[Date Prev][Date Next][Thread Prev][Thread Next][Date Index][Thread Index]
Re: [idn] An ignorant question about TC<-> SC
On Wed, 24 Oct 2001 15:17:00 +0800 "James Seng/Personal"
<jseng@pobox.org.sg> writes:
> > On Wed, 24 Oct 2001 09:30:07 +0800 "James Seng/Personal"
> > <jseng@pobox.org.sg> writes:
> > > > From linguistic on phoneme analysis, TC/SC are identical by
> > > > all authoritive dictionaries and standards with exceptions
> > > > listed (for dialective and historical use).
> > >
> > > It should be "TC/SC Phrase" to be more exact.
> > >
> >
> > Why it should be Phrase? The standards published by
> > Chinese always are characters and we are talking about
> > code points of UCS in [nameprep]. Are you referring to
> > input disambiguation or are you talking about a dictionary.
>
> Because accurate TC/SC (in dictionary) is usually done by "words"
> not "characters".
>
That is for the readers of the dictionary, not for code tables.

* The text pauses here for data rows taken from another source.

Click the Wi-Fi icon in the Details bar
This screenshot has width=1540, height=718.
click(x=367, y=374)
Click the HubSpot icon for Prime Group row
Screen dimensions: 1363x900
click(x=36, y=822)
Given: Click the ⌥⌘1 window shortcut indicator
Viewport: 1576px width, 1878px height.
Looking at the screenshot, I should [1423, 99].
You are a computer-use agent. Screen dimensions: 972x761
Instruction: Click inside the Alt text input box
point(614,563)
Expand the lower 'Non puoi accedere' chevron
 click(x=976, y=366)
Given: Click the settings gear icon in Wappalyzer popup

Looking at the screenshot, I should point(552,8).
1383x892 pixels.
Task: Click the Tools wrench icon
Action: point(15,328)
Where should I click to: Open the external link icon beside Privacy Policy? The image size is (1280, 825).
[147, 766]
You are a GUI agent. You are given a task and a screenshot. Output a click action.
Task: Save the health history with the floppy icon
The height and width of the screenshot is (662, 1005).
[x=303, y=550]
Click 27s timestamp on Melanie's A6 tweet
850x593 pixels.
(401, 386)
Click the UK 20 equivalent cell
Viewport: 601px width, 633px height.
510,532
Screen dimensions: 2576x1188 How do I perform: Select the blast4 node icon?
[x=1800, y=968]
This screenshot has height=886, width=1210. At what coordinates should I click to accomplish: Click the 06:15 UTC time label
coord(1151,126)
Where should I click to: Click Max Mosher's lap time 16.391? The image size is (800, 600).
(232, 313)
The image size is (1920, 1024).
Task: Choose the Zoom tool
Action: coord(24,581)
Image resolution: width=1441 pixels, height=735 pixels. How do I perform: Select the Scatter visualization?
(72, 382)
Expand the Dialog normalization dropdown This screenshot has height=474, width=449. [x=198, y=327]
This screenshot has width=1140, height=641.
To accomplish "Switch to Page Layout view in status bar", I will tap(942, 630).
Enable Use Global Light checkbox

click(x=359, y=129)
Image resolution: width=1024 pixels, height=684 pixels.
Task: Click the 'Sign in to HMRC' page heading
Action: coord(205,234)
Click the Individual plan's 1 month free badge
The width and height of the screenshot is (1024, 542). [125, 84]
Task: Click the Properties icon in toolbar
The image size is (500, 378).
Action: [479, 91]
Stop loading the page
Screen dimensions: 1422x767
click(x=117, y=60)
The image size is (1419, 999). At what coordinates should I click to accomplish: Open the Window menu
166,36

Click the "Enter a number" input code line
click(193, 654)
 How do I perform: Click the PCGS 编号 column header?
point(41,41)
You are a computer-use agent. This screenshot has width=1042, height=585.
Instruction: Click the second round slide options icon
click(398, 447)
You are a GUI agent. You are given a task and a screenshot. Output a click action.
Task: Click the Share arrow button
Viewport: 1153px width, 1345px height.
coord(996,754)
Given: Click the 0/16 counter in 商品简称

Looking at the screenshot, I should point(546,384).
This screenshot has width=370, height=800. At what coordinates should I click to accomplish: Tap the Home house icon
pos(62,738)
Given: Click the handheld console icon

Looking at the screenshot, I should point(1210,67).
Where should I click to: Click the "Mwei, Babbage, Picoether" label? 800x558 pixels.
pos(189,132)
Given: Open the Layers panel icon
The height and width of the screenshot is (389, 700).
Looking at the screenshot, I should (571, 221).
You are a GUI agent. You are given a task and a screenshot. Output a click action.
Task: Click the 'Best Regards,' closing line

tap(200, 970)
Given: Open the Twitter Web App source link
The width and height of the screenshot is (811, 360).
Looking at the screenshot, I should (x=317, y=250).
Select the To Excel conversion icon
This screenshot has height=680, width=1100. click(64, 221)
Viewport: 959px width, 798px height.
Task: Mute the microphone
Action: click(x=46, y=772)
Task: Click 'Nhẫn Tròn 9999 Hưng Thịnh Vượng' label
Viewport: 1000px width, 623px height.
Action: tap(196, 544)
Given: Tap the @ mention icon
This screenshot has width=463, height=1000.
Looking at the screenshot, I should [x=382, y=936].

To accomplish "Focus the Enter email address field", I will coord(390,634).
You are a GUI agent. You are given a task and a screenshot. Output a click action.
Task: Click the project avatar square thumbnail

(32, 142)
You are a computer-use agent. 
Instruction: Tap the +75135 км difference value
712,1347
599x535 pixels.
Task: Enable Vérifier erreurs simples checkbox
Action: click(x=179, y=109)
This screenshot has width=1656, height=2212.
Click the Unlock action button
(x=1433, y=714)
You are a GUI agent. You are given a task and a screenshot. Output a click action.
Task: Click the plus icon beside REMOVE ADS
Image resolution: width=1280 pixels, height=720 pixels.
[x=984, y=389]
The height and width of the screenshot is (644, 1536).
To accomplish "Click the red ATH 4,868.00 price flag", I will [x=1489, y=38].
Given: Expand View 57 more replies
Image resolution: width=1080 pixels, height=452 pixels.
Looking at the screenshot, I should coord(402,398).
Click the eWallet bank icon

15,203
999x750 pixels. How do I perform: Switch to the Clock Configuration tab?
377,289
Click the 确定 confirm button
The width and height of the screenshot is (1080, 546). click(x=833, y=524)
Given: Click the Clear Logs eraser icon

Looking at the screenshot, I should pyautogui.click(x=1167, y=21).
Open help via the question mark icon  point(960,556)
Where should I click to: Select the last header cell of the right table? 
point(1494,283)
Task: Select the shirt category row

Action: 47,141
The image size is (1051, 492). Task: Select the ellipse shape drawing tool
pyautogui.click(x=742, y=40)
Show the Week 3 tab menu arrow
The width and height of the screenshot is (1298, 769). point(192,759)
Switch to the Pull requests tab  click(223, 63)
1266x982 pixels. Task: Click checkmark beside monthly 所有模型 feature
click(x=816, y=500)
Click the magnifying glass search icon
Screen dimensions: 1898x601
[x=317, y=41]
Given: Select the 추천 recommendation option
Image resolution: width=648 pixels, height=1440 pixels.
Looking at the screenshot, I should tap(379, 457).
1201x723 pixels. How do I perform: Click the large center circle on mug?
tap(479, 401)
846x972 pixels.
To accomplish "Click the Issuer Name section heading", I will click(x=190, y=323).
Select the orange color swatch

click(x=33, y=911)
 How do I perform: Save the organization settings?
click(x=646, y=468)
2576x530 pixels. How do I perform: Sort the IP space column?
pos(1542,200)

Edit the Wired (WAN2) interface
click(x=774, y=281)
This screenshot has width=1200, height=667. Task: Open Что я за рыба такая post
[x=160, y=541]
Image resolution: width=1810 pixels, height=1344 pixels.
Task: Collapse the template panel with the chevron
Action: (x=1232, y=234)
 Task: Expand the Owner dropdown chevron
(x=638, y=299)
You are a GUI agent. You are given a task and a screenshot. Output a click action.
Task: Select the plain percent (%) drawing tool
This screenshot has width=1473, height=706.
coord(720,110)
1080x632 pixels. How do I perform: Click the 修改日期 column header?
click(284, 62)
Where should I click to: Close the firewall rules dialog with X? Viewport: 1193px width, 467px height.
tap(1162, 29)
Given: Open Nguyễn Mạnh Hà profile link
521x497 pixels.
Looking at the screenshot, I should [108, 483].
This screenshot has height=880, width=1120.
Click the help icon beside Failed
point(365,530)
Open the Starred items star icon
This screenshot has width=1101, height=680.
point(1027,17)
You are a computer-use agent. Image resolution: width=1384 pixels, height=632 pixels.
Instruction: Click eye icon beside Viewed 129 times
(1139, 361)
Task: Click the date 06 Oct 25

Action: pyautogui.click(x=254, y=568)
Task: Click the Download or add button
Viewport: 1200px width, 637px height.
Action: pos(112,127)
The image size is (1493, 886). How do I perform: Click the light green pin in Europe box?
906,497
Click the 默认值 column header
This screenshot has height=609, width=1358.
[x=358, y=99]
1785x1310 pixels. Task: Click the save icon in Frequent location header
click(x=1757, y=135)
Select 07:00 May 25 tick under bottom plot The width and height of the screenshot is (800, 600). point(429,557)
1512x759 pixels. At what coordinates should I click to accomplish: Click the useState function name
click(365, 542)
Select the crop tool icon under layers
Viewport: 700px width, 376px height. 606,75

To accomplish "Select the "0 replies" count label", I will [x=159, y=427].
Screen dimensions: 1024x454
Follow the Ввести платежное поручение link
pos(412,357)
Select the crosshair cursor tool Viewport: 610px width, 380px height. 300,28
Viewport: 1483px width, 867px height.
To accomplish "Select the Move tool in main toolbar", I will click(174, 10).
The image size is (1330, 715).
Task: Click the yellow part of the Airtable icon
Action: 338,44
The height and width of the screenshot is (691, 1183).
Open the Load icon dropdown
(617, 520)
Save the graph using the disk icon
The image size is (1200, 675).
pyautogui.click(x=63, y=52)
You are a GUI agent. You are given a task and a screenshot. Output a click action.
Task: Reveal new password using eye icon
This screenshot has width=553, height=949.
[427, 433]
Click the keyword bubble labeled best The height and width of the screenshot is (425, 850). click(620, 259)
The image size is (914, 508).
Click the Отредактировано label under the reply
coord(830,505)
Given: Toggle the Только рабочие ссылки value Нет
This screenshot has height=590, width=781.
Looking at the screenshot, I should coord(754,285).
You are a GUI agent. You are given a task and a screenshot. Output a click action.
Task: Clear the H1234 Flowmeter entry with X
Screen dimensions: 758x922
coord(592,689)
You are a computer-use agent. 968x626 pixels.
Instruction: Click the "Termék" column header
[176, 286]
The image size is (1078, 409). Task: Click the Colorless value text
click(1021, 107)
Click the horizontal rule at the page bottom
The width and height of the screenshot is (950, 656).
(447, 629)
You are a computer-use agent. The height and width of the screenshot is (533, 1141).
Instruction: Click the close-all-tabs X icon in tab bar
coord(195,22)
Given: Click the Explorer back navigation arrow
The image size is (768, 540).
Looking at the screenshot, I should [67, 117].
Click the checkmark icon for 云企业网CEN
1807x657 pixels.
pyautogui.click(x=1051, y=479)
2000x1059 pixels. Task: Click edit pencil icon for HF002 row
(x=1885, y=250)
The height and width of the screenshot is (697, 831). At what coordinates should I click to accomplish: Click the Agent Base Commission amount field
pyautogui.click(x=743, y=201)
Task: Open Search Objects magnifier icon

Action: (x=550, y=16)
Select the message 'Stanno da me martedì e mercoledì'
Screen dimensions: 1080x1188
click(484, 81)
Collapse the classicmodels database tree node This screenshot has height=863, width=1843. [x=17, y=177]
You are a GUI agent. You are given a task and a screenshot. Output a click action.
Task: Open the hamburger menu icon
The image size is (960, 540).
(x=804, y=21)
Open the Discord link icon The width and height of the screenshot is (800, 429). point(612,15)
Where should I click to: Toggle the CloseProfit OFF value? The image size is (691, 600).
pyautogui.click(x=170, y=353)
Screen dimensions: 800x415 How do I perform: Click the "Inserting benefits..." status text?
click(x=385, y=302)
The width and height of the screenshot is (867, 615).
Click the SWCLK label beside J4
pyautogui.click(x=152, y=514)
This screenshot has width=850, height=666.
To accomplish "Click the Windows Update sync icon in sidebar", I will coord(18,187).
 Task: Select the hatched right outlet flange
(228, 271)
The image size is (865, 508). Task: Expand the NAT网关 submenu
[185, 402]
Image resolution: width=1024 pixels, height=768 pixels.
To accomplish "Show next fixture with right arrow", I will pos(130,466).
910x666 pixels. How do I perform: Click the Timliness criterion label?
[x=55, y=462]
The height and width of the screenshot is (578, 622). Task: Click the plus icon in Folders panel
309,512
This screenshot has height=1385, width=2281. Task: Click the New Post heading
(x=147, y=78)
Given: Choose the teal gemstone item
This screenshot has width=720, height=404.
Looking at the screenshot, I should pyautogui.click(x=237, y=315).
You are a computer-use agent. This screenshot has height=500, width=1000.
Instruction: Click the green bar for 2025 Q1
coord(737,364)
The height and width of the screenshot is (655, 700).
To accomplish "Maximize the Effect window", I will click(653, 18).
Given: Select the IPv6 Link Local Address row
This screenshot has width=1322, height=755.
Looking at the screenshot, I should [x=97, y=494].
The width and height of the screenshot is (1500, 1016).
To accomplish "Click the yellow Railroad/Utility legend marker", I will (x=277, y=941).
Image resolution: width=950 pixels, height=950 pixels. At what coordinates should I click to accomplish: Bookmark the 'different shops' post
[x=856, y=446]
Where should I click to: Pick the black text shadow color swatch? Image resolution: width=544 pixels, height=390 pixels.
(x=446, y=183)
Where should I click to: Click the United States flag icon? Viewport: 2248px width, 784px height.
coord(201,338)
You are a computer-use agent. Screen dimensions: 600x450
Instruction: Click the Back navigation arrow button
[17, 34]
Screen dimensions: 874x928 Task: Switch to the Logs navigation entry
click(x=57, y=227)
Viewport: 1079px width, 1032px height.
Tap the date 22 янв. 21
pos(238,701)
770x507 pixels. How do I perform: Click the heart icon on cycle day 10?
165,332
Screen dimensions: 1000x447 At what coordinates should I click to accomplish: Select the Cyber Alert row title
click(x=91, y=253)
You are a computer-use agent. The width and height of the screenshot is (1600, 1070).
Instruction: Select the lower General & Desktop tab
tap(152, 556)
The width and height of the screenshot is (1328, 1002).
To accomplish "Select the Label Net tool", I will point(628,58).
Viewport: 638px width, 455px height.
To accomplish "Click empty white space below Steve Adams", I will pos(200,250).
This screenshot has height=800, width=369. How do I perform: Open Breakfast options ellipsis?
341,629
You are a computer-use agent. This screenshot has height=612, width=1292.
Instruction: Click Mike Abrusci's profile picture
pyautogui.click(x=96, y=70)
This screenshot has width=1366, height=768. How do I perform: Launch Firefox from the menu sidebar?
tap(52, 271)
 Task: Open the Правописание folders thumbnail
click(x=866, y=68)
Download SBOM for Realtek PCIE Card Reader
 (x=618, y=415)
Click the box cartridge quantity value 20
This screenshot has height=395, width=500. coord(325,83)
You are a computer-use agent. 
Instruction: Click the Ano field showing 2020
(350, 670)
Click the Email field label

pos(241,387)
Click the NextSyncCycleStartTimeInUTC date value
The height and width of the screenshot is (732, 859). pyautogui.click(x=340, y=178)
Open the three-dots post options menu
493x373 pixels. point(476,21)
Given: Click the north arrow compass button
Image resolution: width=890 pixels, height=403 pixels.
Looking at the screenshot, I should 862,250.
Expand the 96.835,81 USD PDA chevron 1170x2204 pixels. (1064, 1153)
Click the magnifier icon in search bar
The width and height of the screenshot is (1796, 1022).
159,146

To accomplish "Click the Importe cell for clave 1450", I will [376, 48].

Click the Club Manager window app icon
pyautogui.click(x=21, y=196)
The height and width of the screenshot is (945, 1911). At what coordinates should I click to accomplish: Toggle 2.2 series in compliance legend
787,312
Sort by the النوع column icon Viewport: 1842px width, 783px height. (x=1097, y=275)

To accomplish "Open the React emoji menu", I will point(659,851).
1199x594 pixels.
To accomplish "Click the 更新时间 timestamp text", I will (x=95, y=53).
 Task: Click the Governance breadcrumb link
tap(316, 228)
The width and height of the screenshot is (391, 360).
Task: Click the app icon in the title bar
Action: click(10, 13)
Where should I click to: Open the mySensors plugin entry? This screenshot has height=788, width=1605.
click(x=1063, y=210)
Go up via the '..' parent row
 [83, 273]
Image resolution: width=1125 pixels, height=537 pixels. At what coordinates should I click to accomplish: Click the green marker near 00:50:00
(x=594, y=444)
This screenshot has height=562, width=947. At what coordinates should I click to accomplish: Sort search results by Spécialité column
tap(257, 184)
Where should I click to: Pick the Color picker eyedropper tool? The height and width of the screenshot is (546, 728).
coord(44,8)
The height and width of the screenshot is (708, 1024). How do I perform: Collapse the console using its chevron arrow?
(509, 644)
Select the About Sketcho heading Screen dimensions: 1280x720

And code tables are referred to individual character mappings.
something like GB or BIG5 tables. A dictionary table is a
word/string mapping. I am, as well as Tseng, Huang, as I
believe, were speaking of code tables.
> > If you are talking about stringprep, a string has to be
> > decomposed into UCS code points anyway for matching,
> > then the place to start dealing with CJK for IDN identifiers
> > is still in nameprep not in stringprep.
>
> Huh? When is our discussion go into stringprep.
>
> > And there are over 100,000 han ideograph in database already.
>
> What "database" you referring to?
The one started in China serveral years ago, but I was not
following that though.
>
> There are over 120,000 han ideographs in existence including some
> very
> rare and old characters. Of which 70,000 already encoded in ISO10646
> and
> there are more waiting for approval in the IRG.
>
So you have the current state of the collection work.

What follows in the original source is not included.